C’est aussi devenu un enjeu de communication important de l’entreprise envers ses clients, ses fournisseurs, ses financeurs mais aussi les collectivités territoriales. Mais en raison d’une définition encore imprécise et la prolifération de labels, c’est aussi une source de confusion pouvant entrainer des pertes de confiance des parties prenantes envers l’entreprise.

 

France Stratégies a présenté les résultats d’une étude réalisée auprès de réseaux distincts d’entreprises organisés dans différents secteurs. La Coopération Agricole fait partie du périmètre de l’étude. Le label PME+, porté par la FEEF (Fédération des entreprises et entrepreneurs de France) et ouvert à ses adhérents, est également cité.

 

Cette étude dresse un panorama des différentes familles de labels existants (généralistes, territoriaux, thématiques et sectoriels), les coûts de ces démarches et des propositions pour renforcer ces démarches de RSE pour les TPE et PME.

 

France Stratégie relève entre autres, parmi les points positifs, l’intérêt de l’approche métier, l’impact d’une démarche RSE pour structurer l’organisation interne de l’entreprise et l’ouverture aux parties prenantes de l’entreprise.
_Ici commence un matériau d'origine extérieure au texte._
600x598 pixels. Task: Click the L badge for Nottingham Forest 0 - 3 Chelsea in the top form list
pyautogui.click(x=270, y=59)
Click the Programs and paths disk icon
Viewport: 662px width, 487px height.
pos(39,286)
De l’autre côté, il est relevé le manque de reconnaissance des donneurs d’ordres (privés ou publics, à travers notamment l’octroi d’avantages dans les appels d’offre), le coût et le temps consacré à ces démarches en interne et leur financement.

 

Bien que le contexte actuel soit favorable, il est important de conduire des démarches de RSE robustes et crédibles. Les manques d’engagements réels, de transparence et de garanties des entreprises, ne seront pas créateurs de confiance. Pour cela, il est nécessaire de créer des référentiels crédibles, en co-construction avec les parties prenantes, évolutifs (marquant un processus de progrès dans le temps), adapté au secteur d’activité, transparent et évalué par un organisme tiers indépendant et impartial (OTI).

 

L’étude a mis en avant 10 principes pour s’assurer de cette chaine de confiance : robustesse, matérialité des engagements, amélioration continue, bénéfice pour la société, l’environnement et la société (indicateurs et moyens associés), représentativité, non compensation des items, séparation des compétences (entreprise et OTI), transparence, exemplarité et accessibilité.

 

La Plateforme RSE a émis 24 recommandations réparties en 3 parties pour :

  • renforcer la robustesse de la démarche RSE ;
  • reconnaitre et valoriser les labels RSE sectoriels tierce partie (supervision, marchés publics, accompagnement et formation…) ;
  • crédibiliser dans la durée et réussir la généralisation de la démarche de labels RSE (évaluation des impacts réels, incitations des parties prenantes, simplification administrative, soutien spécifique aux TPE…).

 

Les conclusions de l’étude sont largement extrapolables aux entreprises agricoles qui sont des petites structures avec peu de ressources humaines internes. Pour autant, il est essentiel pour elles de s’engager dans ce type de démarches positives pour renforcer leur image auprès des consommateurs et répondre aux exigences grandissantes des acheteurs industriels et de la grande distribution. Bien conduite, elle est aussi un outil de pilotage de l’entreprise pouvant contribuer à l’amélioration de ses performances.

 

 


Pour compléter, voir le Rapport de la DG Trésor « Labels RSE : Accompagner les entreprises et donner confiance à leurs parties prenantes », 30 novembre 2020.